Apparatus may be divided into two groups, (1) flameproof, (2) intrinsically safe.
Flameproof apparatus depends upon its design and construction to ensure that if ignition of a mixture inside the case occurs, the resulting flame is so cooled on its passage to the exterior that it cannot produce any ignition of the surrounding methane atmosphere, however explosible the latter may be. The usual methods are, to provide wide machined flanges for cooling, to limit the unoccupied internal space and to pay special attention to strength of materials and construction. All apparatus associated must be flameproof and the lines fully insulated and well maintained, as a line fault immediately introduces the element of risk.
The alternative method is to design the electrical circuit so that if an electric spark occurs, inside or outside the apparatus, whether in normal working or as a result of any fault in the wiring system, such a spark shall be incapable of igniting the most sensitive methane mixture. This intrinsic safety is doubtless the most satisfactory, as purely flameproof apparatus has always to contend with the ultimate possibility of a dangerous fault in the wiring.
Good maintenance may make this improbable, it can never make it impossible.
Magneto telephones have a considerable application in mines and during the past fifteen years the original Ericsson design has received those additions and modifications which experience and research have shown to be of service. The present instruments, certified for parallel working, are available in two types. Type N2982 shown with door open for use, has a stout cast case with inner door on which are mounted the speaking equipment and generator. The ringer gongs are protected from damage by a cowling, and access to the interior is by special key. The inner door is waterproof including the generator crank gland. A protected water-proof transmitter inset is used. The outer door fastens with a slam catch and the rounded corners of the set are another feature of design. The case may be obtained cast in iron or aluminium. When the speaking unit is swung out for use the battery circuit for the transmitter is automatically switched on.
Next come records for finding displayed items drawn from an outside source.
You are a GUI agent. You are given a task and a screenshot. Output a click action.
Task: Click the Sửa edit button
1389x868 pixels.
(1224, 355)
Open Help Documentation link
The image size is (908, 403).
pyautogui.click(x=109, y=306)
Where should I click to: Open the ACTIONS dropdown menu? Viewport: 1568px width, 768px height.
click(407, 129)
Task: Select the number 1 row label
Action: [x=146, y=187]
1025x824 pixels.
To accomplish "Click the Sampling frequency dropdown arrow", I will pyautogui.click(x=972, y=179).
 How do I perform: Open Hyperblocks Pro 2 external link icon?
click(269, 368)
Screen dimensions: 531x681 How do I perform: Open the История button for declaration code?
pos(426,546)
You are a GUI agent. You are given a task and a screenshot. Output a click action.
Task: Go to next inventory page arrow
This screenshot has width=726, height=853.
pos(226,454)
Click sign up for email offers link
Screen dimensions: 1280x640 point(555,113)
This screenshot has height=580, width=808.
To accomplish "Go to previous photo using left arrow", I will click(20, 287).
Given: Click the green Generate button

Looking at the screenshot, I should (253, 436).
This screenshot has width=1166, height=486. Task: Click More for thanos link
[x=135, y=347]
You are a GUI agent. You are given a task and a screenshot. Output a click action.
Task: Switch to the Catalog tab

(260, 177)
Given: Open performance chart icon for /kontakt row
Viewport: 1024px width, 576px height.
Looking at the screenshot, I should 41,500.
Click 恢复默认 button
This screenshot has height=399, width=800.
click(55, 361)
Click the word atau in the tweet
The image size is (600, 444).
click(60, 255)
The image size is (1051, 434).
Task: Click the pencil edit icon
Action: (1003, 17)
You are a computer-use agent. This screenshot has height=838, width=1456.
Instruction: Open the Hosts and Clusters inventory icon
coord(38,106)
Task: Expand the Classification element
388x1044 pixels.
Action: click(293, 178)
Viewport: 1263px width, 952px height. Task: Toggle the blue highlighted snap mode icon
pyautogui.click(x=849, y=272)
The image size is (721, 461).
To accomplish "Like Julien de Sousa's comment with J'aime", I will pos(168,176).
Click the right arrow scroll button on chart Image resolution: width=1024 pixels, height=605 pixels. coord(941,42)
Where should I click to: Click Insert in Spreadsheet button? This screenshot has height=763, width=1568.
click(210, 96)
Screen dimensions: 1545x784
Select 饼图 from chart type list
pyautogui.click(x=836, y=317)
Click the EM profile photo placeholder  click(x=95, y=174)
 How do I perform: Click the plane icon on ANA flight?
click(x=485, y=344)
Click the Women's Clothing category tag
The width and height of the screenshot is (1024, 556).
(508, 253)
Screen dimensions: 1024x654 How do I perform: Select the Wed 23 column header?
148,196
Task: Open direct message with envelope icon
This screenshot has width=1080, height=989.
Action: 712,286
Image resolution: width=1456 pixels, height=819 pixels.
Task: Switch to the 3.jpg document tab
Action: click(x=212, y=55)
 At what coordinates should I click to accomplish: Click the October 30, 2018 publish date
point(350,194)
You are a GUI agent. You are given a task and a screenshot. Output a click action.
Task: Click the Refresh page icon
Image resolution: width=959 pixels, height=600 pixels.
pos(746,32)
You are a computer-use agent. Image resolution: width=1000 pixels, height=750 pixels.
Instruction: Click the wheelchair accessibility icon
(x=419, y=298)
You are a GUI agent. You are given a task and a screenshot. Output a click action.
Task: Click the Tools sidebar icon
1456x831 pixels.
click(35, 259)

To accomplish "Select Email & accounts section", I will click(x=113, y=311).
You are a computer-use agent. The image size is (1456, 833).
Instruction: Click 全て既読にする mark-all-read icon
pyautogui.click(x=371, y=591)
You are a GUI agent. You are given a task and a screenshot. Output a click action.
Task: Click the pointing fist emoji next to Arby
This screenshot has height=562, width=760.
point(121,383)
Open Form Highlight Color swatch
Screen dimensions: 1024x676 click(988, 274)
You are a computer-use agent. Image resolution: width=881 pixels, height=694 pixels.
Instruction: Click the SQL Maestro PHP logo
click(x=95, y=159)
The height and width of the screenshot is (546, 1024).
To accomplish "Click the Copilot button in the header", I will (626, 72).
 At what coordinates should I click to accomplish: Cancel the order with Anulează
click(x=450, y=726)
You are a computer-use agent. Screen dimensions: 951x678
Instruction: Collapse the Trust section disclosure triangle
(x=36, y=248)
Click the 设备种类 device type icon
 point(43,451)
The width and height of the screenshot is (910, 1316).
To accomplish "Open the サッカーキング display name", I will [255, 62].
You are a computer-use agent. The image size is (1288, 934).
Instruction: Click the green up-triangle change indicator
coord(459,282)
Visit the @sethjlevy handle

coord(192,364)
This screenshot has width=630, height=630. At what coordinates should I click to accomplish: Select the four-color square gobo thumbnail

The other type N2972 is of similar design but is fitted with a hand micro-telephone instead of the swing-out unit. Both instruments have the same electrical characteristics and are intrinsically safe for any number in parallel, and when used with Ericsson mining switchboards types N510, N515 and N550. These switchboards, certified for use with the telephones mentioned, are of very robust construction and simple to operate. Types N510 and N515 are “pyramid” boards for up to 5 circuits, while the connecting keys in the case of the N550 type are arranged in horizontal rows and a hand micro-telephone and calling generator are provided for the operator. These keys are of plunger type with engraved metal tops. The smaller, pyramid boards have no integral speaking and calling equipment, it being usual to fix the board adjacent to a telephone at which attendance is regular, thus there is no need to have duplicate equipment. Drop shutter indicators are used on these switchboards unless indicators with individual dust covers are desired, when a flap indicator, of the type illustrated in page 9 is provided, which has a restoring button mounted under the indicator disc to release the mechanical holding device on the shutter. This latter indicator in a wood case and provided with contacts is available as an indicator-relay for providing a visual signal as additional to the telephone ringer.
Where a telephone, situated above ground, at the bank, in the winding house, in the offices, etc., is connected, or may be connected by switchboard, to an underground circuit it is essential that it should be safe also. It is important that this point be appreciated. The same equipment can, of course, be used, but where a wood cased instrument is preferred, an instrument certified for surface use under cover is available in type
N2504 (shown to the right), which has the same electrical circuit and equipment as the magneto telephones just described.
Battery operated bells, relays and telephones form another important section of communications in mines.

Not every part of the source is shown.